▸ Your task: Beginning at the line that contains "This screenshot has height=899, width=1220." and ending at the last line of the records below, retype each line exactly and add nothing.

▸ Stored data:
[Start of section]

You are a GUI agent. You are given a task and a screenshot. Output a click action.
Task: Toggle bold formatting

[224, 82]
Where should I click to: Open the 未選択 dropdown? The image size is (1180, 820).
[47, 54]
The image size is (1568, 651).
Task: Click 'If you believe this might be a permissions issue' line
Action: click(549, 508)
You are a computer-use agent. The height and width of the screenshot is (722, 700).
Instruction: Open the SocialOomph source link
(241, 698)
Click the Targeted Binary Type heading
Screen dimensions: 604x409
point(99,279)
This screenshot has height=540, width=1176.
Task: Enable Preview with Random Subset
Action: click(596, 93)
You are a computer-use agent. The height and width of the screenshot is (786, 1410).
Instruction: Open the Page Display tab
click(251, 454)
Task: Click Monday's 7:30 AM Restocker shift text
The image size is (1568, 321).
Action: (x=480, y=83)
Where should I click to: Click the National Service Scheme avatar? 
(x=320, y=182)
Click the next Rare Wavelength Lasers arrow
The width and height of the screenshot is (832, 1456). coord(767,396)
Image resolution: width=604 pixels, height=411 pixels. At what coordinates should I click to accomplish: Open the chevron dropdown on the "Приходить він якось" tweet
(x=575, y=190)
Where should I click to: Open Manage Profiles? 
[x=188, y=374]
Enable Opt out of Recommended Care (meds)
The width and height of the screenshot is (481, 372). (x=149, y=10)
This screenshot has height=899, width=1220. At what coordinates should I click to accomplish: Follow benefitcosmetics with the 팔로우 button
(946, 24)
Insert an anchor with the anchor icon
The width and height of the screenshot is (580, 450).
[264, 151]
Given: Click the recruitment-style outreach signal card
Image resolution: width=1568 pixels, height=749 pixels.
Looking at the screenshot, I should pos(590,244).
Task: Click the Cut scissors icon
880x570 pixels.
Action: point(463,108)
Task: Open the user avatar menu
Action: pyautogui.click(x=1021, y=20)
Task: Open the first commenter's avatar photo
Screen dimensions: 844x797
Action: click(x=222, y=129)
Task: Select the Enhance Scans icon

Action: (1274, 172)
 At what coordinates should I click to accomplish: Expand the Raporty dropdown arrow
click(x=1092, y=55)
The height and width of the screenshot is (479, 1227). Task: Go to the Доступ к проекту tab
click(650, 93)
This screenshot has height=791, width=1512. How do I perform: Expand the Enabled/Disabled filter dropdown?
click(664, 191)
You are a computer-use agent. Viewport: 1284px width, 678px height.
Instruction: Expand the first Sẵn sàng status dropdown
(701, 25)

[End of section]

▸ Reply to the task:
This screenshot has height=899, width=1220. At what coordinates should I click to accomplish: Follow benefitcosmetics with the 팔로우 button
(946, 24)
Insert an anchor with the anchor icon
The width and height of the screenshot is (580, 450).
[264, 151]
Given: Click the recruitment-style outreach signal card
Image resolution: width=1568 pixels, height=749 pixels.
Looking at the screenshot, I should pos(590,244).
Task: Click the Cut scissors icon
880x570 pixels.
Action: point(463,108)
Task: Open the user avatar menu
Action: pyautogui.click(x=1021, y=20)
Task: Open the first commenter's avatar photo
Screen dimensions: 844x797
Action: click(x=222, y=129)
Task: Select the Enhance Scans icon

Action: (1274, 172)
 At what coordinates should I click to accomplish: Expand the Raporty dropdown arrow
click(x=1092, y=55)
The height and width of the screenshot is (479, 1227). Task: Go to the Доступ к проекту tab
click(650, 93)
This screenshot has height=791, width=1512. How do I perform: Expand the Enabled/Disabled filter dropdown?
click(664, 191)
You are a computer-use agent. Viewport: 1284px width, 678px height.
Instruction: Expand the first Sẵn sàng status dropdown
(701, 25)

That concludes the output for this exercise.